## DATA FOR REVIEW
=======

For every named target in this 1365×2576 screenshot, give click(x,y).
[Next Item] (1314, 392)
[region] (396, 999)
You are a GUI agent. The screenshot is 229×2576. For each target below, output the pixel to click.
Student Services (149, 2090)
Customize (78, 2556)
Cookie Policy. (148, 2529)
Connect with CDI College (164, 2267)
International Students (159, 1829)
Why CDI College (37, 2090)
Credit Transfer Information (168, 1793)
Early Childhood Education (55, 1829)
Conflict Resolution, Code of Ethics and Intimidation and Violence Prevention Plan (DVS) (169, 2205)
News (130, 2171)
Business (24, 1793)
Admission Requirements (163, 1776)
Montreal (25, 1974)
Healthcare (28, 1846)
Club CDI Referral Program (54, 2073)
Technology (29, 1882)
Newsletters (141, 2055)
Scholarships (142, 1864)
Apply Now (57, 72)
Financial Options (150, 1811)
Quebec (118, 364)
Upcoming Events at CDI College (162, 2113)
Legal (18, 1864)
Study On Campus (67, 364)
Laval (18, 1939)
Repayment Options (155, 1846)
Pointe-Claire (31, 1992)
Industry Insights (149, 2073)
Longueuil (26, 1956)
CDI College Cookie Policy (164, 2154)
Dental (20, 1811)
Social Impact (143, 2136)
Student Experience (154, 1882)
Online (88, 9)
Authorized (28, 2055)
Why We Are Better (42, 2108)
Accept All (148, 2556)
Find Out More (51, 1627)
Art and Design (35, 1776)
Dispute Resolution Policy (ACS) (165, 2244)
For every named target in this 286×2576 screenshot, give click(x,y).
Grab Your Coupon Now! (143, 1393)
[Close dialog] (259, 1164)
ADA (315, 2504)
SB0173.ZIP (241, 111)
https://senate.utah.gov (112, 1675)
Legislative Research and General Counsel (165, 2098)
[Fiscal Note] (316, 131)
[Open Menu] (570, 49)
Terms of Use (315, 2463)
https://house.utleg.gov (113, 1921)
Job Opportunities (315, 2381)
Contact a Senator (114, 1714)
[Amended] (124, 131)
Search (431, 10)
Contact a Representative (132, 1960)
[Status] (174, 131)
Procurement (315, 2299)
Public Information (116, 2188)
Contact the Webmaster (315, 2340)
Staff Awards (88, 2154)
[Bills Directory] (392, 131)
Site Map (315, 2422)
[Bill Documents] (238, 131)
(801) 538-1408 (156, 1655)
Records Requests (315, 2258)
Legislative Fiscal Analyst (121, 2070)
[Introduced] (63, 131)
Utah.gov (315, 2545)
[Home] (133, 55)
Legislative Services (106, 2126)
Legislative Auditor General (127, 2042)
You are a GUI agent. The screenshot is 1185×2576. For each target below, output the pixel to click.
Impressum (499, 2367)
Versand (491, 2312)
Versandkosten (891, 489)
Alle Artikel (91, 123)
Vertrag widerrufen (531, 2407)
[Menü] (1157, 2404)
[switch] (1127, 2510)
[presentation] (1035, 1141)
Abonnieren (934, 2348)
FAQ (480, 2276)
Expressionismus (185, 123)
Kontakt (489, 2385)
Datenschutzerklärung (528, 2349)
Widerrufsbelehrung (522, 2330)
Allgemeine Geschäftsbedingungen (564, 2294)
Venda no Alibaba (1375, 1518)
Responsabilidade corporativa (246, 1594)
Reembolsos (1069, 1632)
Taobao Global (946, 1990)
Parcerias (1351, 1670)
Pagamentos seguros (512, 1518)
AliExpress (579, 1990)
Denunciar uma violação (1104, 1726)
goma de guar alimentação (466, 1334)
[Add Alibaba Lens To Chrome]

=======

## PROBLEM TO SOLVE
Please write out exactly the lines from the start of the data through the line that contains "Online (88, 9)", both ends included, and nothing else.

## FINISHED EXERCISE
For every named target in this 1365×2576 screenshot, give click(x,y).
[Next Item] (1314, 392)
[region] (396, 999)
You are a GUI agent. The screenshot is 229×2576. For each target below, output the pixel to click.
Student Services (149, 2090)
Customize (78, 2556)
Cookie Policy. (148, 2529)
Connect with CDI College (164, 2267)
International Students (159, 1829)
Why CDI College (37, 2090)
Credit Transfer Information (168, 1793)
Early Childhood Education (55, 1829)
Conflict Resolution, Code of Ethics and Intimidation and Violence Prevention Plan (DVS) (169, 2205)
News (130, 2171)
Business (24, 1793)
Admission Requirements (163, 1776)
Montreal (25, 1974)
Healthcare (28, 1846)
Club CDI Referral Program (54, 2073)
Technology (29, 1882)
Newsletters (141, 2055)
Scholarships (142, 1864)
Apply Now (57, 72)
Financial Options (150, 1811)
Quebec (118, 364)
Upcoming Events at CDI College (162, 2113)
Legal (18, 1864)
Study On Campus (67, 364)
Laval (18, 1939)
Repayment Options (155, 1846)
Pointe-Claire (31, 1992)
Industry Insights (149, 2073)
Longueuil (26, 1956)
CDI College Cookie Policy (164, 2154)
Dental (20, 1811)
Social Impact (143, 2136)
Student Experience (154, 1882)
Online (88, 9)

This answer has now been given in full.